▶ _The problem_:
What is needed is every line from the one holding "Instruction: Click the Percent Style icon" to the last line of the data below, printed exactly and without pictures.

▶ _Supplied data_:
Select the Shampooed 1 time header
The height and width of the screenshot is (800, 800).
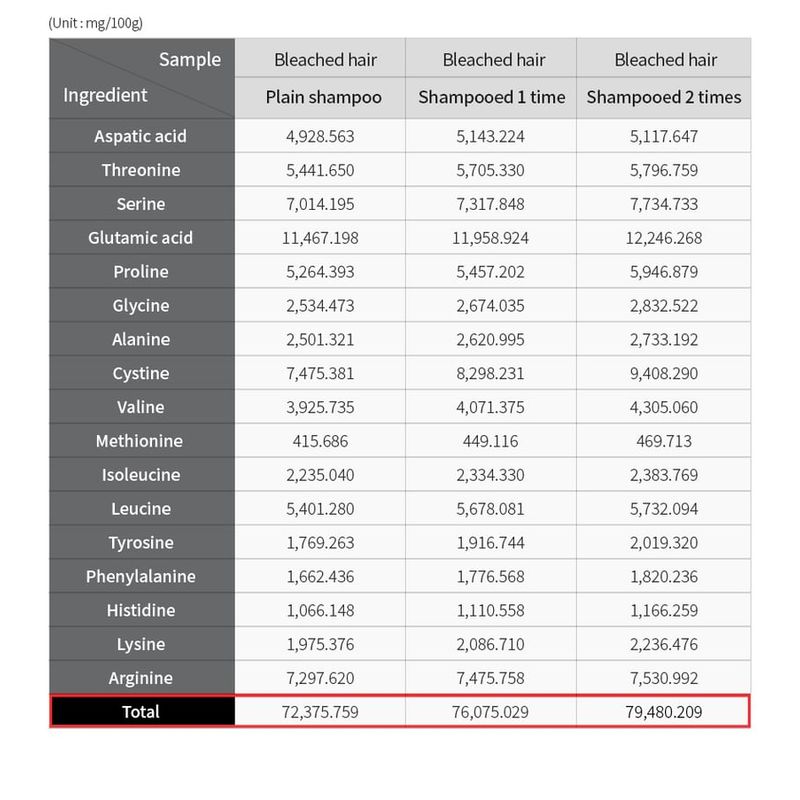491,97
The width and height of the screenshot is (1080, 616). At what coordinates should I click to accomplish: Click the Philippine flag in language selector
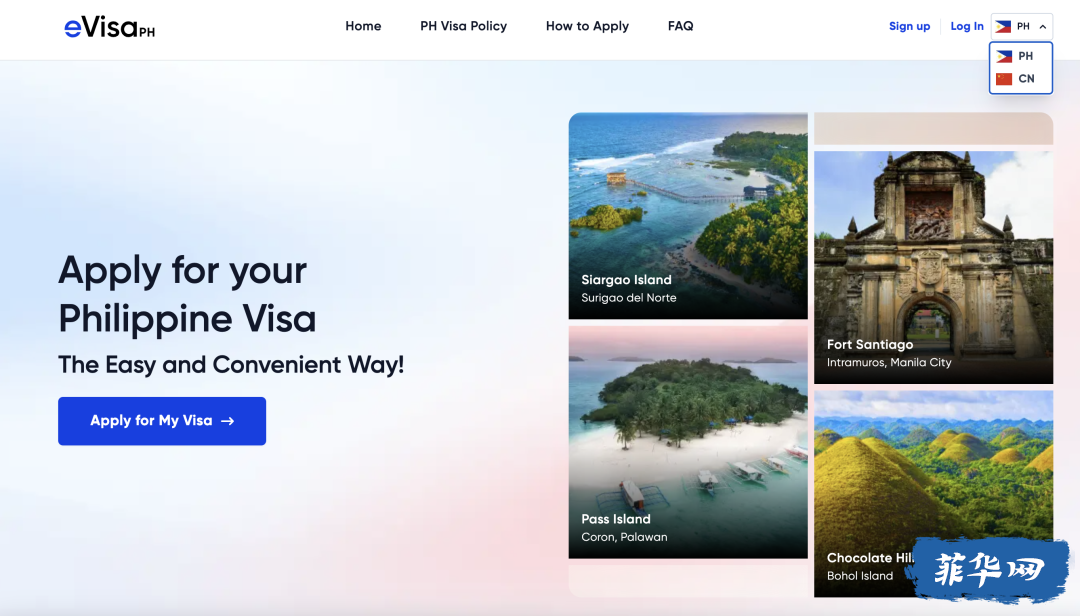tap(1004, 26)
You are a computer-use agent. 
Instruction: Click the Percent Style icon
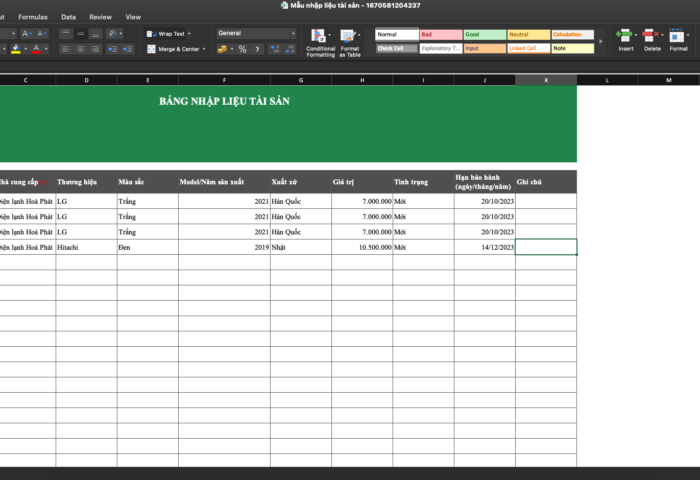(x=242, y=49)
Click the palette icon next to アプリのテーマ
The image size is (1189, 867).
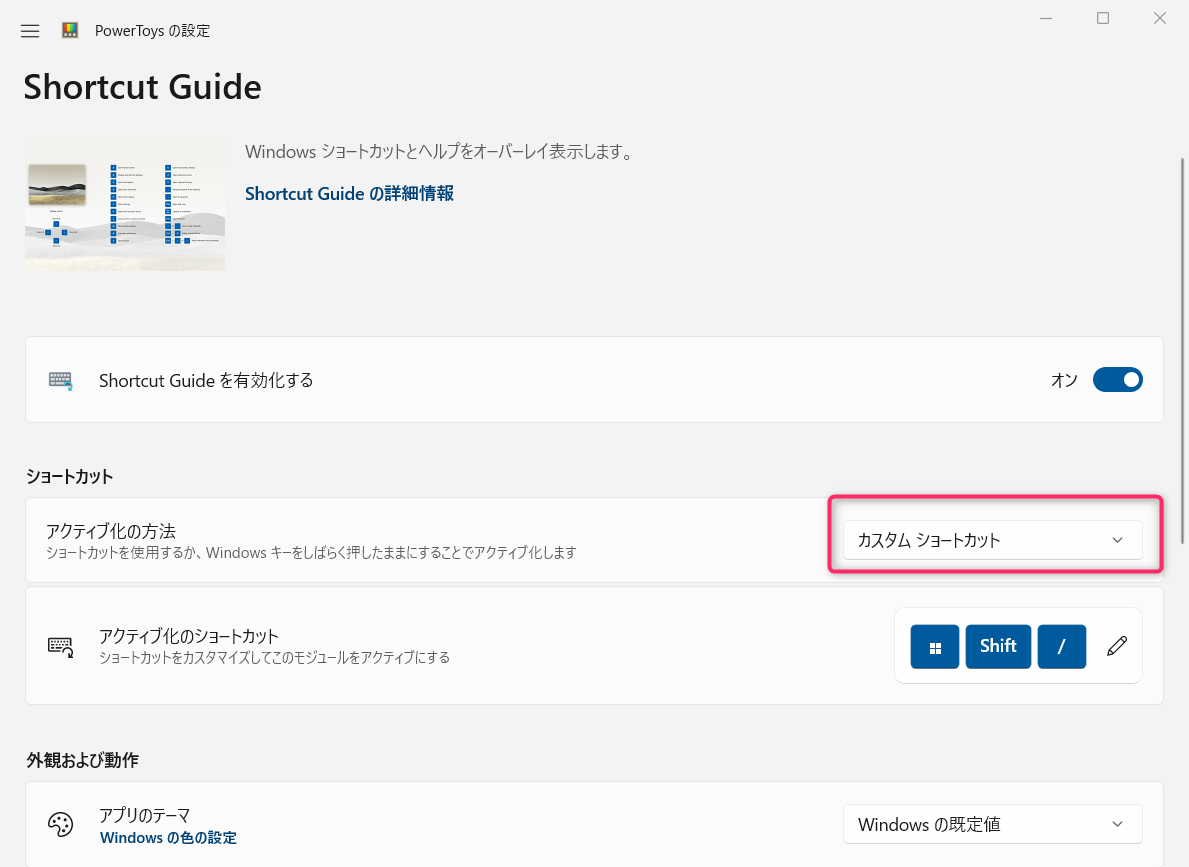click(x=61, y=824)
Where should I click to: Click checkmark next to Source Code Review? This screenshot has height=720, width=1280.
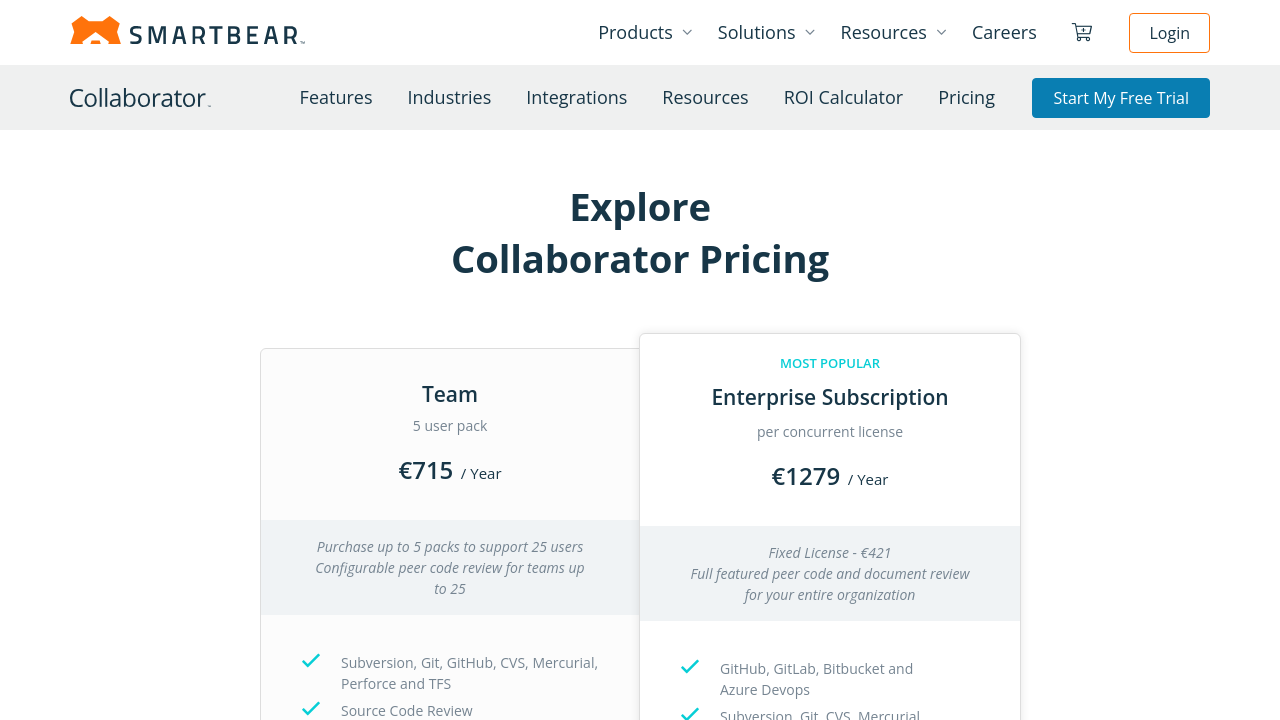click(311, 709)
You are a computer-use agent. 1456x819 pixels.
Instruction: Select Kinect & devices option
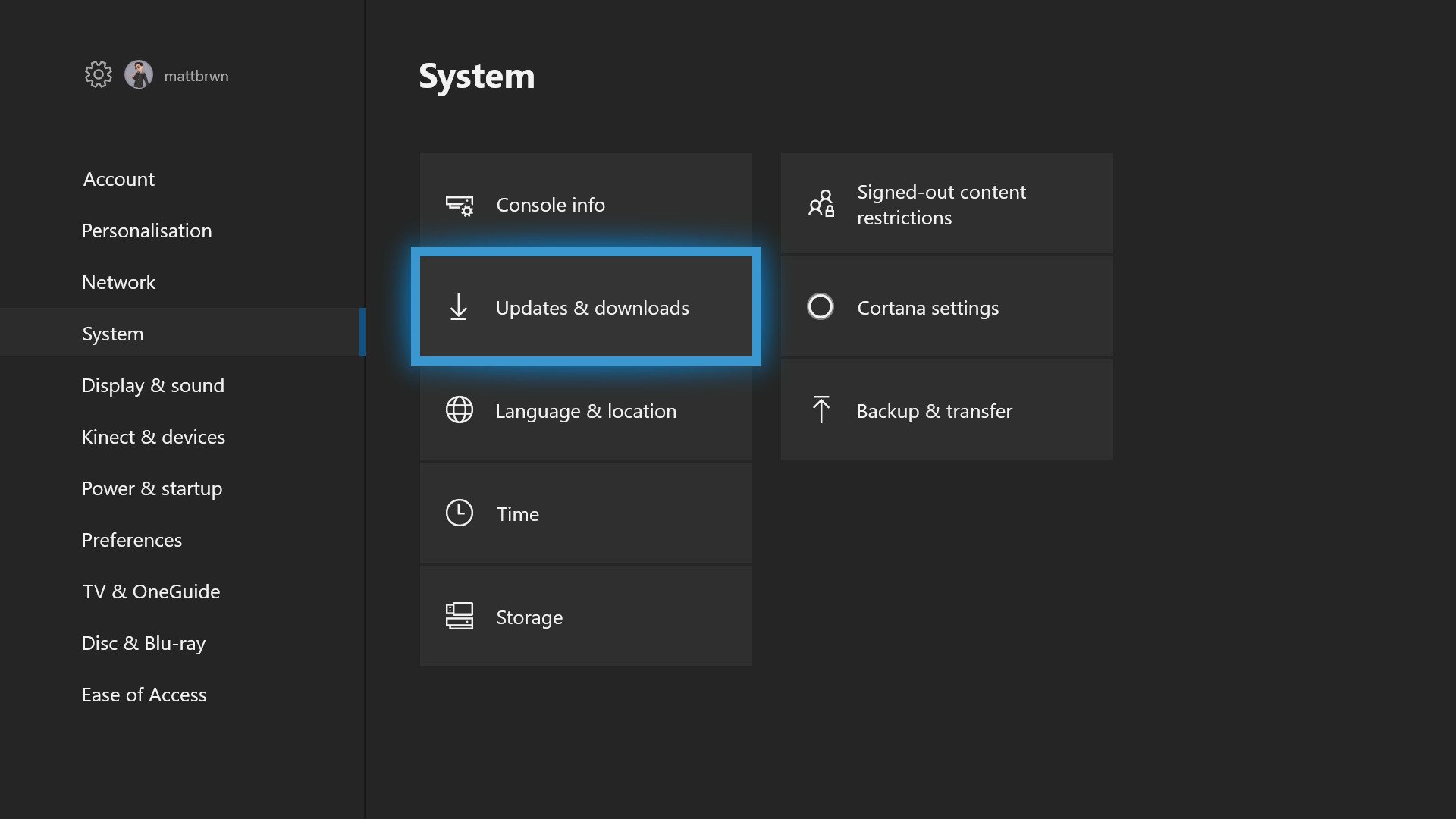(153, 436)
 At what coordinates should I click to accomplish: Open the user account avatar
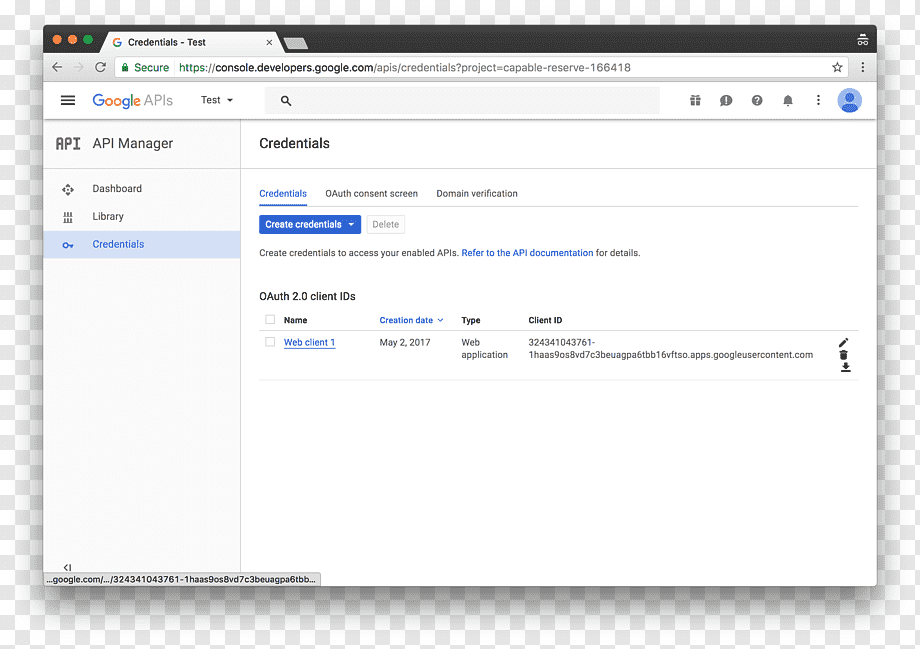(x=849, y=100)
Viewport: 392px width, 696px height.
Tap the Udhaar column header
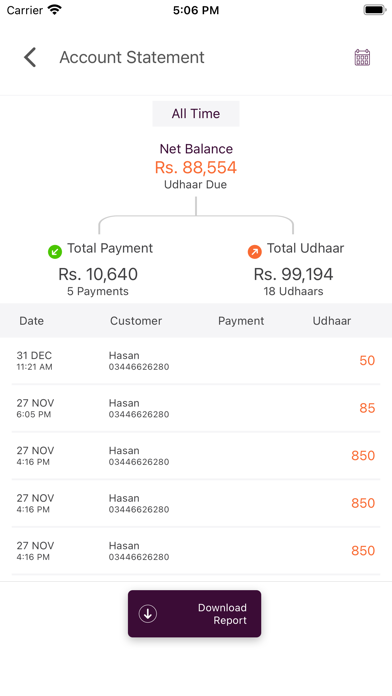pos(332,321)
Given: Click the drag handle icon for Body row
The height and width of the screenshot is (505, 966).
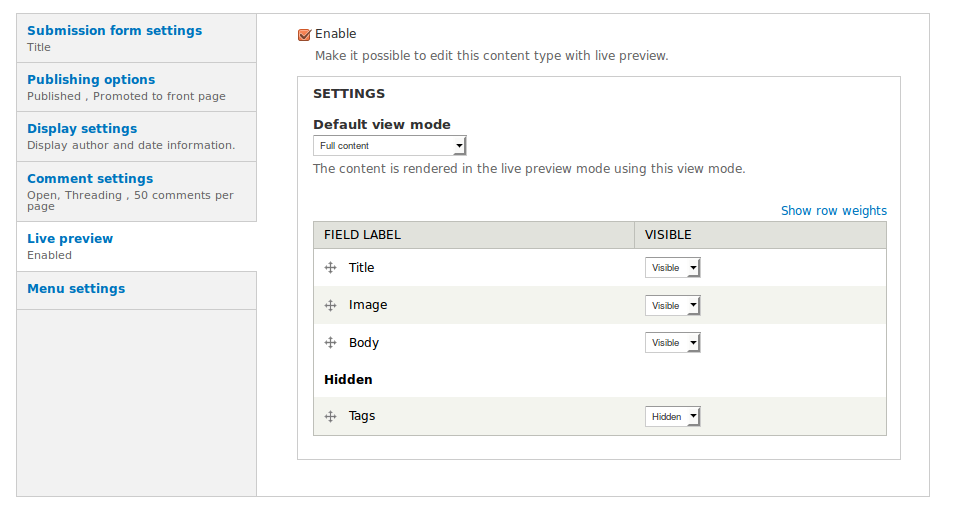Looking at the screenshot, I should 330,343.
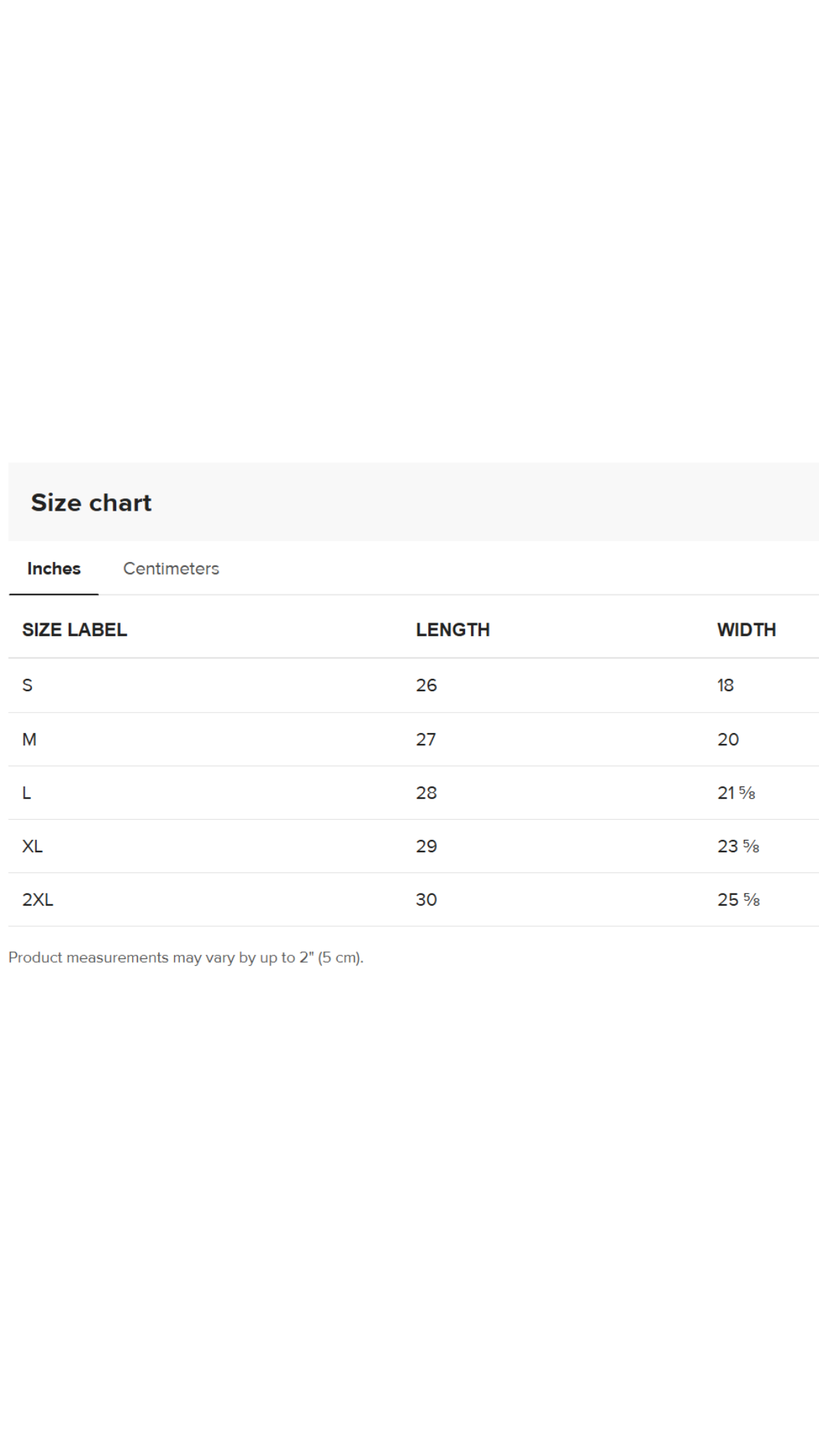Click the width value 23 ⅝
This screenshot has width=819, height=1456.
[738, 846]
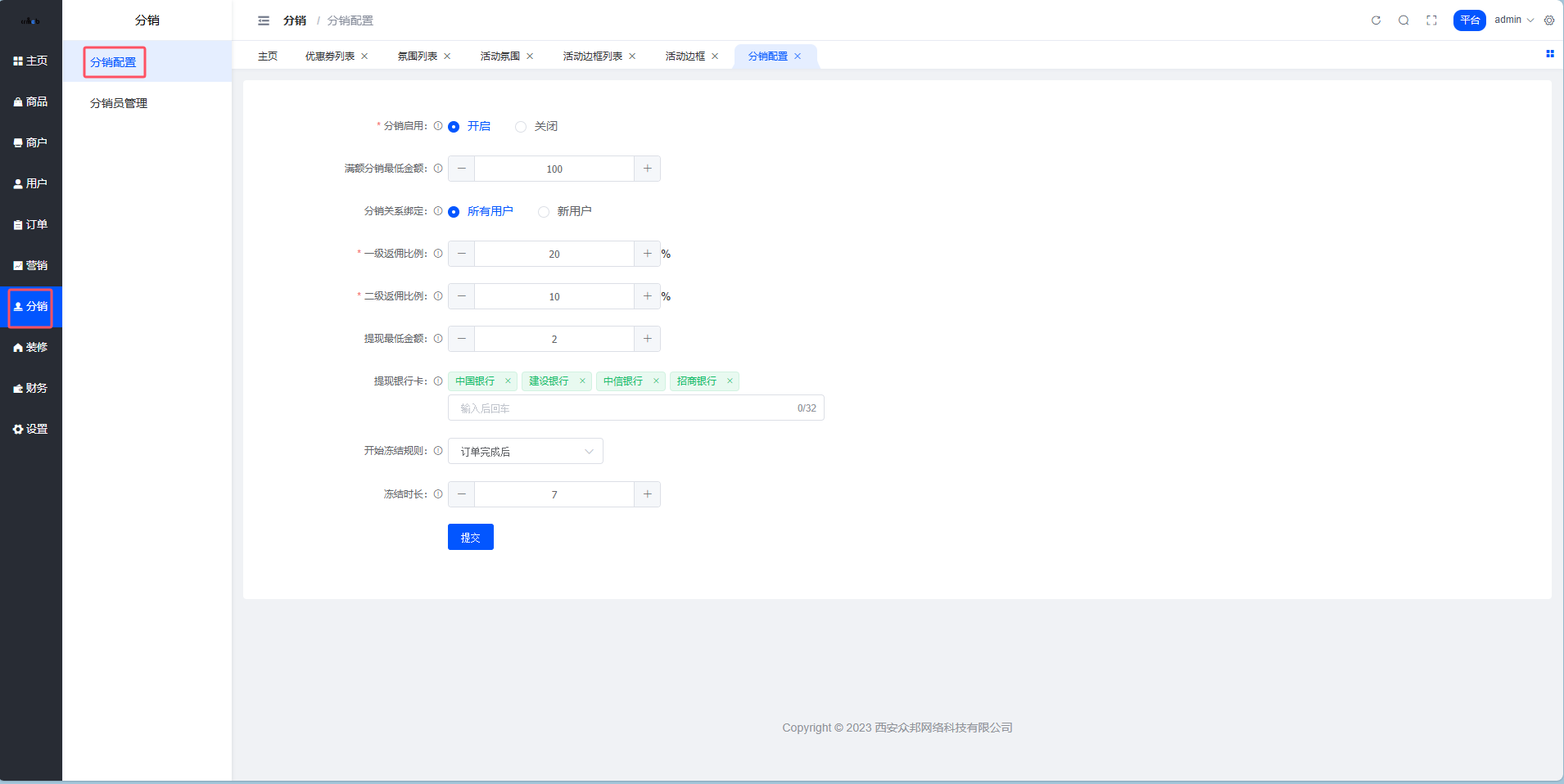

▶ _Output of the exercise_:
Instruction: Click the Percent Style icon
(x=242, y=49)
Click the palette icon next to アプリのテーマ
The image size is (1189, 867).
click(x=61, y=824)
Where should I click to: Click checkmark next to Source Code Review? This screenshot has height=720, width=1280.
click(311, 709)
You are a computer-use agent. 1456x819 pixels.
Instruction: Select Kinect & devices option
(153, 436)
 At what coordinates should I click to accomplish: Open the user account avatar
(x=849, y=100)
Viewport: 392px width, 696px height.
Tap the Udhaar column header
pos(332,321)
Given: Click the drag handle icon for Body row
The height and width of the screenshot is (505, 966).
Looking at the screenshot, I should 330,343.
Click the width value 23 ⅝
This screenshot has width=819, height=1456.
[738, 846]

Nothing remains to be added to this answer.